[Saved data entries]
***

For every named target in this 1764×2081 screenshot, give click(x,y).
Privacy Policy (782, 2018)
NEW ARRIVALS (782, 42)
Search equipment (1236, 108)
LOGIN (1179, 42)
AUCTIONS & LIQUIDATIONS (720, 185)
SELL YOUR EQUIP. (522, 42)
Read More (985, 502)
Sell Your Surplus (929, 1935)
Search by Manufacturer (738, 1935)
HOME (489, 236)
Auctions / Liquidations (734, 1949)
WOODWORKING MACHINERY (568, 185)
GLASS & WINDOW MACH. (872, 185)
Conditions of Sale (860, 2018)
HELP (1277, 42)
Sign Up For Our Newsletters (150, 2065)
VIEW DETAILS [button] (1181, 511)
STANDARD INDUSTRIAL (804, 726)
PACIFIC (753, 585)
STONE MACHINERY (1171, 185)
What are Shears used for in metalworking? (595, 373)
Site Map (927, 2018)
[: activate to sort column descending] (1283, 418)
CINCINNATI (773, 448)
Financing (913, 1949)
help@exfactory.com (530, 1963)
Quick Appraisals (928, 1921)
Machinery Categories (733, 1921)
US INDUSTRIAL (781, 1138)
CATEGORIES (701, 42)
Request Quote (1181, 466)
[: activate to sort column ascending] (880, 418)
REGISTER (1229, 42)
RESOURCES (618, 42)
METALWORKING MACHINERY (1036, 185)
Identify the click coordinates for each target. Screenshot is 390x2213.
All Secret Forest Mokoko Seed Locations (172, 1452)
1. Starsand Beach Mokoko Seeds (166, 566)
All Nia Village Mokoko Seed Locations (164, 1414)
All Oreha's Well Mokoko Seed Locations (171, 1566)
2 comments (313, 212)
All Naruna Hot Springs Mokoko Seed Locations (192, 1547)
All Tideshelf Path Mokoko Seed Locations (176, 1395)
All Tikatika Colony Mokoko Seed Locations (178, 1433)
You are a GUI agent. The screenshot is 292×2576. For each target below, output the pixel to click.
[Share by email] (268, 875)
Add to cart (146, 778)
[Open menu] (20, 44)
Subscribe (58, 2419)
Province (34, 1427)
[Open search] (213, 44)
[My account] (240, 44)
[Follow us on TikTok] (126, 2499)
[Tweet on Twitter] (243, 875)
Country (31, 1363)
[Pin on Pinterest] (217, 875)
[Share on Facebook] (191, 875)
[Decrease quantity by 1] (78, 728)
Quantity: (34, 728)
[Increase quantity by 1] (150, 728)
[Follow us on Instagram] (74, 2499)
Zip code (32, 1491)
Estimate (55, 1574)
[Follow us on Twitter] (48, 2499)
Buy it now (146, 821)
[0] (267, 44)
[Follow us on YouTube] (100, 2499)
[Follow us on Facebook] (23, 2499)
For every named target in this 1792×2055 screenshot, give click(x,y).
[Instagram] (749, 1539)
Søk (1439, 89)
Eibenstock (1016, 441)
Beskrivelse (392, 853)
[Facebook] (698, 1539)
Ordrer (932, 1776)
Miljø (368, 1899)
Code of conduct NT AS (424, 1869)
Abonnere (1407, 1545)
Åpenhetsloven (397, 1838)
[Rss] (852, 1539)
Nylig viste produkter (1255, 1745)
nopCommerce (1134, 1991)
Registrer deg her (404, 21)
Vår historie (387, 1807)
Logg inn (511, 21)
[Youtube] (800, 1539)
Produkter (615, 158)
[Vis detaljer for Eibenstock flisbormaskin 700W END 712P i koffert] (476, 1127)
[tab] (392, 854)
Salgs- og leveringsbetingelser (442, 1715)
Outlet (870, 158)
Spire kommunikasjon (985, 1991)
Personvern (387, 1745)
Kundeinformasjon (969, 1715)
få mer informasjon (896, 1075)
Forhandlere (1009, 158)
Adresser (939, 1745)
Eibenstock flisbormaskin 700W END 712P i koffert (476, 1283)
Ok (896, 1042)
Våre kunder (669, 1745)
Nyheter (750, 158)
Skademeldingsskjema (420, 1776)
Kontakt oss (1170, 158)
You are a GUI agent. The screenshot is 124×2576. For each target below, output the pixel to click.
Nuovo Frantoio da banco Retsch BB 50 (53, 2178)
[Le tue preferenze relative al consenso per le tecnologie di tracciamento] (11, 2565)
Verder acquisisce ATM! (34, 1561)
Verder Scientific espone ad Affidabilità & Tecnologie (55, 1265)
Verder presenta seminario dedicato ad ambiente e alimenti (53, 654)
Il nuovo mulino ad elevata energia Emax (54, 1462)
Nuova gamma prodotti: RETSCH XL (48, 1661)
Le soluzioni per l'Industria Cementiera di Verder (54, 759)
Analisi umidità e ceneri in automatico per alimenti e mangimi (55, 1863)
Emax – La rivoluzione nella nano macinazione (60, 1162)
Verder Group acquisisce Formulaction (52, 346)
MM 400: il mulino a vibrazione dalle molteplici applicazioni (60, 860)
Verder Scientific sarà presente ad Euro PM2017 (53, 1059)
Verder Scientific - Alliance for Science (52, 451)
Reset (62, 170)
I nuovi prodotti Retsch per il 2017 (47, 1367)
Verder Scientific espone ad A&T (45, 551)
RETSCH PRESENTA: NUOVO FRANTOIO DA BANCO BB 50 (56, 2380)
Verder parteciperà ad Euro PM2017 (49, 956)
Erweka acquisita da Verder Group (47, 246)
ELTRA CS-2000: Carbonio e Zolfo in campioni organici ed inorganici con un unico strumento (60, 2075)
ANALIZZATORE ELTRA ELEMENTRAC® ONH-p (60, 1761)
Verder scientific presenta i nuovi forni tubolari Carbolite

***

### What you have to do
Return each full line of the entries that contains the word "Eibenstock".

### Output for this exercise
Eibenstock (1016, 441)
[Vis detaljer for Eibenstock flisbormaskin 700W END 712P i koffert] (476, 1127)
Eibenstock flisbormaskin 700W END 712P i koffert (476, 1283)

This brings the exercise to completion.